Incidentally, correct me if I’m wrong, political junkies, but since the GOP is a private organization, they could change the rules to cancel all primaries and have Reince Priebus handpick the nominee and there’s nothing legally anyone could do about it. Hence Cruz’s reply today: “I’m amused – when Donald doesn’t know what to do, it’s threaten lawsuits.” [emphasis added]
Pop quiz: How many times in the past three months alone has Trump threatened to sue Ted Cruz over one thing or another? I can remember (1) over his eligibility, (2) over losing the Iowa Caucuses, and now (3) over Cruz beating him at the one game he doesn't know how to play, never bothered to learn, and might prove decisive in Cleveland three and a half months from now:
While Trump cries foul, Cruz is racking up support from prospective delegates across the country, even in States where Trump dominated the primary. From Louisiana to Georgia to South Carolina — all Trump victories — delegates and delegate candidates are lining up to back Cruz, who’s romped among the Republican activist class that tends to control this part of the process. South Dakota’s delegates and early contests in Iowa also appear to favor Cruz.
“I’ve been telling the Trump campaign for eight months now that they’re making a mistake by not reaching out to RNC members to establish relationships,” said one South Carolina Republican participating in the State’s delegate selection process. “He hasn’t done any of that. … That’s usually the kind of thing that presidential candidates do.”…
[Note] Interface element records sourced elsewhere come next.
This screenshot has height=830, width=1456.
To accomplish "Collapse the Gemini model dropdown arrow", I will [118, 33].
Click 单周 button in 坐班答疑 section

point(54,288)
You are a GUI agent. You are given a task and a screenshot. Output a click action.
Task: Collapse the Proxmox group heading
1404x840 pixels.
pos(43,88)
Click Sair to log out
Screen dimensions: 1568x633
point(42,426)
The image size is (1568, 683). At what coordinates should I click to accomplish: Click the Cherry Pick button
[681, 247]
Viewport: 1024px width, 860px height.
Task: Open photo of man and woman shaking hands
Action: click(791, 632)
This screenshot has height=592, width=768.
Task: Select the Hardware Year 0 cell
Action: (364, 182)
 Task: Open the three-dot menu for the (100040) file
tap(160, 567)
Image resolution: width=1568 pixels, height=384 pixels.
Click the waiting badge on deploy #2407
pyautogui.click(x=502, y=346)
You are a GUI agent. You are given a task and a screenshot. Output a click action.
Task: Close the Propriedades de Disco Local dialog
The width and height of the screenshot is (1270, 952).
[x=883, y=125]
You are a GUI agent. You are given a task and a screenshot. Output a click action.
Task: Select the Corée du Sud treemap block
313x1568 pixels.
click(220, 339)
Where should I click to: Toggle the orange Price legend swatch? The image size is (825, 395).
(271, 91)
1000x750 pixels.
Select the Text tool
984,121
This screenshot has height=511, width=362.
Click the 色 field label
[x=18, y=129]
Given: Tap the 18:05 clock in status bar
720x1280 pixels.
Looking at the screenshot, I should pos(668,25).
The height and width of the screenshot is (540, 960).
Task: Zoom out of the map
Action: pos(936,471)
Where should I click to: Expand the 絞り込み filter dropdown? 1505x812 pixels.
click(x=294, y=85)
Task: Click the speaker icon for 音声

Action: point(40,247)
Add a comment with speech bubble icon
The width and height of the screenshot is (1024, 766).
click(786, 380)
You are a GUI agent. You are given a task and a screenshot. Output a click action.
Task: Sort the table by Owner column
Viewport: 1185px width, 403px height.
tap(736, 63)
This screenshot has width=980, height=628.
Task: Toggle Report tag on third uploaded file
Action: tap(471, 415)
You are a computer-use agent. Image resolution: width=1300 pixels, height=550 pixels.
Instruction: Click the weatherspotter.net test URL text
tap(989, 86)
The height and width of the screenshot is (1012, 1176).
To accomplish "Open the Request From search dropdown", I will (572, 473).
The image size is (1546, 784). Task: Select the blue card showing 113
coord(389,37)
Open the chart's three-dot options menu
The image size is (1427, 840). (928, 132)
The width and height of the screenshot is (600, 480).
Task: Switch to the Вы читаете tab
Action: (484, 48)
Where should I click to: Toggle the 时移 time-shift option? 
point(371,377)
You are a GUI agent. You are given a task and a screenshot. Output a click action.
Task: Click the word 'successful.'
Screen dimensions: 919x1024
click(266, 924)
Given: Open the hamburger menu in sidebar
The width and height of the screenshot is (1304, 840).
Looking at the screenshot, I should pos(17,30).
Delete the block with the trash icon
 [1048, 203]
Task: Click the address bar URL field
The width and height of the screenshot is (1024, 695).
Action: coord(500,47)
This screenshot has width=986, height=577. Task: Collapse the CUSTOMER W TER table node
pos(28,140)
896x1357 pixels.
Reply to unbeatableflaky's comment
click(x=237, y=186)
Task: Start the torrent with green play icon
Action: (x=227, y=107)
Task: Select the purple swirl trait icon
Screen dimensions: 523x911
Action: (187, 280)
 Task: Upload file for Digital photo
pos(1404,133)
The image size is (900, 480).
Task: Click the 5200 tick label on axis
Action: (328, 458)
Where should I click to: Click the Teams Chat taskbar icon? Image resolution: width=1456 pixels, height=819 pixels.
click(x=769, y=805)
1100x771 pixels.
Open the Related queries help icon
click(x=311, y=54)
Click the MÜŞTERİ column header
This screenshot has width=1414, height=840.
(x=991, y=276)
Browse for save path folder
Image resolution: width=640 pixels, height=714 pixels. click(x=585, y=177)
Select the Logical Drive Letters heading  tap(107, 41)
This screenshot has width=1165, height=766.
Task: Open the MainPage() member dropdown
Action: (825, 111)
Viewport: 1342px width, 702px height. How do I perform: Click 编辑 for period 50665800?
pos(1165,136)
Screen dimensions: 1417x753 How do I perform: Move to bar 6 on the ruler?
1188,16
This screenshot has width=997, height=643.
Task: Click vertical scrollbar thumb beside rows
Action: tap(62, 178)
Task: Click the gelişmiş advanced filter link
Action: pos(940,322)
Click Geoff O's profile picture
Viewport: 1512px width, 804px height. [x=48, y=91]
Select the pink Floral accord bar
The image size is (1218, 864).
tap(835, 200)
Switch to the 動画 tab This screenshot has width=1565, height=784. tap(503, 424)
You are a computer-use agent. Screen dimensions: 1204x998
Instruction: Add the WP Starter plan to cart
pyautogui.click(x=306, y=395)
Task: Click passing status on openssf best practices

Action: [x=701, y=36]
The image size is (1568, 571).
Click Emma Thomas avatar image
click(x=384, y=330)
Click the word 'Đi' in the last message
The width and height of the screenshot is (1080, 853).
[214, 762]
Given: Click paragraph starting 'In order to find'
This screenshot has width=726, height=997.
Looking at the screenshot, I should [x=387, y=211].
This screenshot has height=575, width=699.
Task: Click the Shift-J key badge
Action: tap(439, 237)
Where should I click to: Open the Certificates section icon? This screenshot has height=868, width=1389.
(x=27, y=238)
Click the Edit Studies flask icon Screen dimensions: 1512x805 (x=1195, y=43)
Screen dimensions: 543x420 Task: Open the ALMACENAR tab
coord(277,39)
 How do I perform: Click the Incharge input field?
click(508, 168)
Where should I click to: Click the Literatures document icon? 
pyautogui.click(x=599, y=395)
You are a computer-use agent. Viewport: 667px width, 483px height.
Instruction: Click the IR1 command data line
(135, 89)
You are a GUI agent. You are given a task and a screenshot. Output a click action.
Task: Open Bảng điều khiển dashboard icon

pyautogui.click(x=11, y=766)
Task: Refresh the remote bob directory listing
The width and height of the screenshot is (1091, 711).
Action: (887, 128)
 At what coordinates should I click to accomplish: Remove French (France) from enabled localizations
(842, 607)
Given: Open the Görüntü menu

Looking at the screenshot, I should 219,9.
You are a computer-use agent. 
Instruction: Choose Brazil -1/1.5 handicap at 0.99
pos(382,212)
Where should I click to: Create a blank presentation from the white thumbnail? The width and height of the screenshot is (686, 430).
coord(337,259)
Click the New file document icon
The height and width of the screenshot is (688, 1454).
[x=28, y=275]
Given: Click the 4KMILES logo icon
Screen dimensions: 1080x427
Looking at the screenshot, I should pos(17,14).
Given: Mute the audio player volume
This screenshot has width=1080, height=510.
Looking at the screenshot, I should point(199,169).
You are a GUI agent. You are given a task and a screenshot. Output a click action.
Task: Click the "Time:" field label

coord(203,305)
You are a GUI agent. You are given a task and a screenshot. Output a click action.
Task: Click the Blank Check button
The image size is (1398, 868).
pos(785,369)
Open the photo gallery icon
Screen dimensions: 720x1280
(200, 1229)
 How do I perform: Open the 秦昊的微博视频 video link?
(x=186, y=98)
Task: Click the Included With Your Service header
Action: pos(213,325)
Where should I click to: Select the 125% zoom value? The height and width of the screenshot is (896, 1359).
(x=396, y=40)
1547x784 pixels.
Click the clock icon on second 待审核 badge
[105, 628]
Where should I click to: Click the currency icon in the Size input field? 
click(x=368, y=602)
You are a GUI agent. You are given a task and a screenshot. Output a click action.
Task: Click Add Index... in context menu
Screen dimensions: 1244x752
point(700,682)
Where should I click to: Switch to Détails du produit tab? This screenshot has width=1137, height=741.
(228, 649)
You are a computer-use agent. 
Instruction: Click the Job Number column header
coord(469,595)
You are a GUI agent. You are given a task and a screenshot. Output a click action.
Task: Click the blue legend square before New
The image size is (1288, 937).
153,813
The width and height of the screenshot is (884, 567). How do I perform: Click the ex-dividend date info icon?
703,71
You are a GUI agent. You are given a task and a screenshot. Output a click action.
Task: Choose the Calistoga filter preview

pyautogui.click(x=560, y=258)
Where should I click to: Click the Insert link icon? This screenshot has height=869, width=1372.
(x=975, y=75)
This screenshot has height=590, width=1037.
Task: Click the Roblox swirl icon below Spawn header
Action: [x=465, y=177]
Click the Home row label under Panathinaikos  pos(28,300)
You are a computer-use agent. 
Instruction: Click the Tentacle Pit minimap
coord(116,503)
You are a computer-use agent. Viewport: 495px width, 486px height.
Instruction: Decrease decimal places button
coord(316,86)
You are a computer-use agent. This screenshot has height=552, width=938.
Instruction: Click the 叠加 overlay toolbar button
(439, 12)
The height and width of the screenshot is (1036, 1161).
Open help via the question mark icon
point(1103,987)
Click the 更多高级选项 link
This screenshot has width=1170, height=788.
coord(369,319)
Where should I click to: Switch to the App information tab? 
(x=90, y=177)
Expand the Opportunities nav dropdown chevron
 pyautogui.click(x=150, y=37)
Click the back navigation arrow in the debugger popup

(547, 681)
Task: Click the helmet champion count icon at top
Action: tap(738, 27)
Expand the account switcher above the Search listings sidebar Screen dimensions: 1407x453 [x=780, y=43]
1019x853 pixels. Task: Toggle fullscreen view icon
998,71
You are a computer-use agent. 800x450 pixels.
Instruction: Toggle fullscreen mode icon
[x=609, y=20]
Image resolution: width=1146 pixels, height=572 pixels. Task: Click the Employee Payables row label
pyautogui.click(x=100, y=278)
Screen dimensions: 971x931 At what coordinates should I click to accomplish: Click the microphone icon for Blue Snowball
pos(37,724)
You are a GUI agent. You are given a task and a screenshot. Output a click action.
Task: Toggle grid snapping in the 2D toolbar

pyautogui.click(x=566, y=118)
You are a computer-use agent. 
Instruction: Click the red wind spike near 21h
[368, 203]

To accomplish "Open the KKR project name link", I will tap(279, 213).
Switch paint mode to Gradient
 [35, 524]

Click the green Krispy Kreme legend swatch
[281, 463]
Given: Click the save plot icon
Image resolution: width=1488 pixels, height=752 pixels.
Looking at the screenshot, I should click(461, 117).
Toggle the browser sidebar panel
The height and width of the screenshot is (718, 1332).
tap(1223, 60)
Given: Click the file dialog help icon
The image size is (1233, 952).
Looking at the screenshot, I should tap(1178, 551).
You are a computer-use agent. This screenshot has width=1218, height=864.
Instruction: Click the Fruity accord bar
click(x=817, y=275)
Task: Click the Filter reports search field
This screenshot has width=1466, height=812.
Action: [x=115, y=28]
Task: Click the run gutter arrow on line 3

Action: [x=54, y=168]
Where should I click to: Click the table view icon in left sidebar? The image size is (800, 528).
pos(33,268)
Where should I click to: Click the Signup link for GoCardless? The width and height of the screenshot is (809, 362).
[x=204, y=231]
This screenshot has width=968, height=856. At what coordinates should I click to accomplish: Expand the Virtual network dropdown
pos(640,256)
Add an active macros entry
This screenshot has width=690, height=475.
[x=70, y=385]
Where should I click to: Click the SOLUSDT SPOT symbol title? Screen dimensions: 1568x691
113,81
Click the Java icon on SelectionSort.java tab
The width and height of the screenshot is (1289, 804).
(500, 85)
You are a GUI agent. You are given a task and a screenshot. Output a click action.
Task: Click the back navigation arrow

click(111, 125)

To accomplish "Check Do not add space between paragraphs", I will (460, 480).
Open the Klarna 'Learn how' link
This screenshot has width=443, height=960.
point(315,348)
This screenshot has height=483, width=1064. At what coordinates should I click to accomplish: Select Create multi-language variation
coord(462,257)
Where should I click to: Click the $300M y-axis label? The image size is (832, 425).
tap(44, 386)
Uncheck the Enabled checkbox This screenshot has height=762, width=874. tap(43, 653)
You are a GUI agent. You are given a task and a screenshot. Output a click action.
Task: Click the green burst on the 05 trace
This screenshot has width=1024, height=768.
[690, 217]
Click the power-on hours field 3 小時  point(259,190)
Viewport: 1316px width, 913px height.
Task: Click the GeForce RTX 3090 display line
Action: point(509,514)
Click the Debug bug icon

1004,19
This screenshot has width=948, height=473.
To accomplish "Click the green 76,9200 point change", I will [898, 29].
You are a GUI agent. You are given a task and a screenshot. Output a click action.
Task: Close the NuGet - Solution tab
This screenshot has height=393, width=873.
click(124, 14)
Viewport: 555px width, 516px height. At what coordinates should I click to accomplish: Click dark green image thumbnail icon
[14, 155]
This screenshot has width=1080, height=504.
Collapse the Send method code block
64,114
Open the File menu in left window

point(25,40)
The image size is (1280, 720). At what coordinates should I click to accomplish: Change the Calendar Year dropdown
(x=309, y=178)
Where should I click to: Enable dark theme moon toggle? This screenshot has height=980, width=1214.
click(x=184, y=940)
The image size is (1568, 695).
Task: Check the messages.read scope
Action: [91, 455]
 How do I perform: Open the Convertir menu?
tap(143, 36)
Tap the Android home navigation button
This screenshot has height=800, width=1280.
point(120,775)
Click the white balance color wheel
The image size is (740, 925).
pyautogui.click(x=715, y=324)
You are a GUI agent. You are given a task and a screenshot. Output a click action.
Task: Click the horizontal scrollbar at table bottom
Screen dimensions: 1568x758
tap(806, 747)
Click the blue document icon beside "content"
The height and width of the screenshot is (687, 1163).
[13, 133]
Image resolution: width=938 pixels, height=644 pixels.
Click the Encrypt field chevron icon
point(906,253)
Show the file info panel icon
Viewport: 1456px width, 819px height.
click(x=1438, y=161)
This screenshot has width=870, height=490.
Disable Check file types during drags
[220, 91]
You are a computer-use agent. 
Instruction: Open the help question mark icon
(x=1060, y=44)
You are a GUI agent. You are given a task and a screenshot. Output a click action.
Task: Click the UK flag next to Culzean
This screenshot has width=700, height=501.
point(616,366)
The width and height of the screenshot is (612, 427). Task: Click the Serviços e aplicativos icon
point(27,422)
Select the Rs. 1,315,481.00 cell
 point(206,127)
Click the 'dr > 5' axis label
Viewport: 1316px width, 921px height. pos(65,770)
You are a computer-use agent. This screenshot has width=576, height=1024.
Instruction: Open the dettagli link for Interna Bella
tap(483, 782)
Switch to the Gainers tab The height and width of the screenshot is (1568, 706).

“There’s a definite gradation of their efforts. Cruz’s campaign is very active. They are actively trying to get Cruz-friendly delegates elected,” said Jeff Kaufmann, chairman of the Iowa Republican Party. “Trump’s campaign has that as a goal but isn’t doing it as aggressively.”
It turns out that - whaddaya know? - politics really is a profession, you really do need experience to succeed at it, and outsiders are neither qualified nor competent to jump into it at the highest levels and automatically and effortlessly "win". That is, as much as any other reason, why it is critically vital to deny Donald Trump the Republican presidential nomination. "Populism" is a dangerous cancer spouting and pushing dangerous nonsense, and it must be excised from the GOP before it can take over and terminalize the "patient".
Think of it as averting the Republican Party's "democratization".
UPDATE: Trump is trying to play catch-up, though - He just hired Paul Manafort, the guy who’s been advising Vladimir Putin’s man in Ukraine, as his convention manager. Which means no guns in Quicken Loans Arena, but any and all manner of poisons are on the table. I hope Senator Cruz has hired an army of food-tasters.